Photo Above: Ohio University Lancaster | Pickerington Honors Convocation 2013
“I have been doing this since the greenhouse was added to our property in 2001,” said Bateson. “Back then I also helped do fundraising for the student organization Phi Theta Kappa. I grew annuals and perennials for sales in the spring and poinsettias in the fall for Christmas. This was before we partnered with Fairfield County Developmental Disabilities
and the Lancaster Greenhouse
The Lancaster Campus greenhouse is now used as part of the G.R.O.W. (Growing Resources and Opportunities for Work) Project. The project is a partnership using the campus greenhouse to provide an opportunity for people with disabilities to work in the horticulture industry. The partnership serves as a contract grower for Allen’s Lancaster Greenhouse, which sells the vegetables, flowers and grasses to the public.
Bateson still uses a portion of the greenhouse for his yearly Honors Convocation flowers. This year he has grown more than 2100 plants. After Honors Convocation, the flowers are planted around the campus grounds.

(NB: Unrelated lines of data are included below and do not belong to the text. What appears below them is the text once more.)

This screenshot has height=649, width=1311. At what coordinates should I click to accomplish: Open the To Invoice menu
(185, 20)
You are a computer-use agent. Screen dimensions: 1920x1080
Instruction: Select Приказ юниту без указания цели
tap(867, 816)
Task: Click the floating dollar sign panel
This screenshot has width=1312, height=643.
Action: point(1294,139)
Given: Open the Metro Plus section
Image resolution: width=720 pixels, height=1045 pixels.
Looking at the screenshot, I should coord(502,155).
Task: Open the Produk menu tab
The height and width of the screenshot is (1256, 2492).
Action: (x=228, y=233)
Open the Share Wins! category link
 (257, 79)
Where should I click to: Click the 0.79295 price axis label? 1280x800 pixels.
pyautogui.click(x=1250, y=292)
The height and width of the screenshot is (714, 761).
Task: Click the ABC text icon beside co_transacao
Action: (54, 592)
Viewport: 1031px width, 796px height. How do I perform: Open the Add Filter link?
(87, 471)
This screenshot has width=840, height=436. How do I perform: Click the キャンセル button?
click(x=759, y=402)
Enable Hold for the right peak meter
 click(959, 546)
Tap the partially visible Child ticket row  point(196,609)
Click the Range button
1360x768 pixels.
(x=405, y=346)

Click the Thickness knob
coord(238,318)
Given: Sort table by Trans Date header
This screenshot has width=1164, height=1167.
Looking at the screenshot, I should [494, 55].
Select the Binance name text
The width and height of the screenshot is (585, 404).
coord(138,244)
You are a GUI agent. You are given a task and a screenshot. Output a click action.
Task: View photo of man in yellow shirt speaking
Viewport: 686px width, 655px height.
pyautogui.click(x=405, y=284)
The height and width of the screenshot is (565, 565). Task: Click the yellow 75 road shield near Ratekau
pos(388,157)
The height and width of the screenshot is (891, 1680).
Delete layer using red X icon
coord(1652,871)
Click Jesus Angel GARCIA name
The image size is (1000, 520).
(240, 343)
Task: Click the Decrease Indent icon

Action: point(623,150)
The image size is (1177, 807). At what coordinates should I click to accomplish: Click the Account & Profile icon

“I think it is important to use what we have on campus to save money and add beauty to our grounds for many months to come,” said Bateson. “For me it’s a sense of pride that sets us apart from other places.”
Bateson uses mostly seeds, but he does order some finished plugs to shorten the growing season in the greenhouse. He waits for Fairfield County Developmental Disabilities and the Lancaster Greenhouse to start their operation in February to minimize the expense and then starts planting seeds and filling cell pack and pots. When the seeds have germinated, he fertilizes them with a weak solution and slowly increases the concentrate mixture. Once they are the right size, Bateson transplants them into cell packs, then some are transplanted from cell packs into pots for the Honors Convocation stage setup.
“I really do enjoy this part of my job,” said Bateson. “I like seeing the transformation from seed to plant to a mature flowering annual or perennial and getting two uses to boot. It is a win-win situation.”
Flowers on this year’s Honors Convocation stage include begonias, petunias, marigolds, and alyssum.